En este contexto, las comunidades a veces son vistas como receptores de
tecnologías foráneas, y otras como una base de políticas
agrarias alternativas.
Resumiendo, podríamos
afirmar que la primera visión de la comunidad indígena, de
principios del siglo XX, la entiende como la subsistencia de un pasado
inmemorial. Se la observa a través de una ideología (el comunismo)
y se la asocia a varios prejuicios: embrutecimiento, ociosidad,
barbarie,
hombre sumido en la naturaleza. A esta visión, expresada por juristas,
economistas e ingenieros peruanos, le sigue otra, expresada por
norteamericanos,
en la que se toman en cuenta las presiones económicas exteriores.
Las primeras generaciones de antropólogos peruanos profesionales
ven a las comunidades como una institución en proceso de cambio,
un cambio que afecta sobre todo a la propiedad, la familia y la
organización
comunal. El marxismo buscó expresar este cambio a través
de la diferenciación socioeconómica dentro de las comunidades
y de una especie de formación de clases sociales. Por otro lado,
la etnohistoria enfatiza, con base documental, ciertas permanencias de
formas de dominio ecológico en las comunidades campesinas. Muy cerca,
los ecologistas estudian la organización productiva y su relación
con el medio ecológico.
Este artículo, como
el resto del libro, tiene una bibliografía desordenada e incompleta:
simplemente no se encuentran en ella todos los textos citados por los
autores.
Más allá de esta cuestión, el artículo rescata
y contextualiza algunos textos casi olvidados de principios del siglo
XX
que pueden ayudar a conocer mejor los paradigmas que animaron la
antropología
en el Perú. Esta es su virtud más destacable. Sin embargo,
nos parece que Pajuelo tiene una actitud complaciente y parcial hacia
los
grandes proyectos realizados por una generación crucial en el
desarrollo
de la antropología en el Perú (en la que participó,
precisamente, el editor de Pajuelo, Carlos Iván Degregori). Muchos
estudios importantes de las últimas décadas, realizados desde
escuelas ajenas a la Universidad Mayor de San Marcos, se encuentran
inexplicablemente
ausentes de este balance. Esto podría tener que ver con la tendencia
misma del autor, que parece inclinado a continuar con la vieja
tendencia
al economicismo y al estudio de las instituciones más variables
dentro de las comunidades campesinas: "en la actualidad el debate se
enmarca
en los procesos de liberalización del mercado y la presencia gravitante
de la economía de mercado" (p. 167). Es ilustrativo leer su propuesta,
al final del artículo, de la descripción de ciertos cambios
en las comunidades campesinas: "la afirmación de la pequeña
propiedad, la pequeña producción, la urbanización
de los espacios rurales, la crisis del populismo redistributivo y la
afirmación
del mercado como el escenario central de reproducción de los pequeños
productores" (p. 166), la liberalización del mercado de tierras,
la "socialización política", y los "estudios regionales".

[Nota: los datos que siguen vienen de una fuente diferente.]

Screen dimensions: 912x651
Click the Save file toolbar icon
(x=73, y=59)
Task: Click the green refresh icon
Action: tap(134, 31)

El tema de la cultura, en cambio, aparece subordinado a la organización
social: "¿Qué nuevas estrategias culturales viene planteando
el campesinado para seguir reproduciendo el "efecto comunidad" en los
Andes?"
(p. 166). Otro viejo error parece disimulado en el artículo de Pajuelo:
la pretensión de entender el cambio social sin conocer lo permanente.
Así, nos dice que "la antropología aún no asume el
reto de entender que los recientes procesos de cambio, tanto en lo
material
como en lo simbólico vienen modificando las anteriores formas de
socialización" (p. 167). Nosotros recordamos que, a veces, más
que los hechos, son las teorías de moda las que han condicionado
no solo las visiones que los antropólogos han tenido de las comunidades
campesinas, sino también los balances que se hacen al respecto.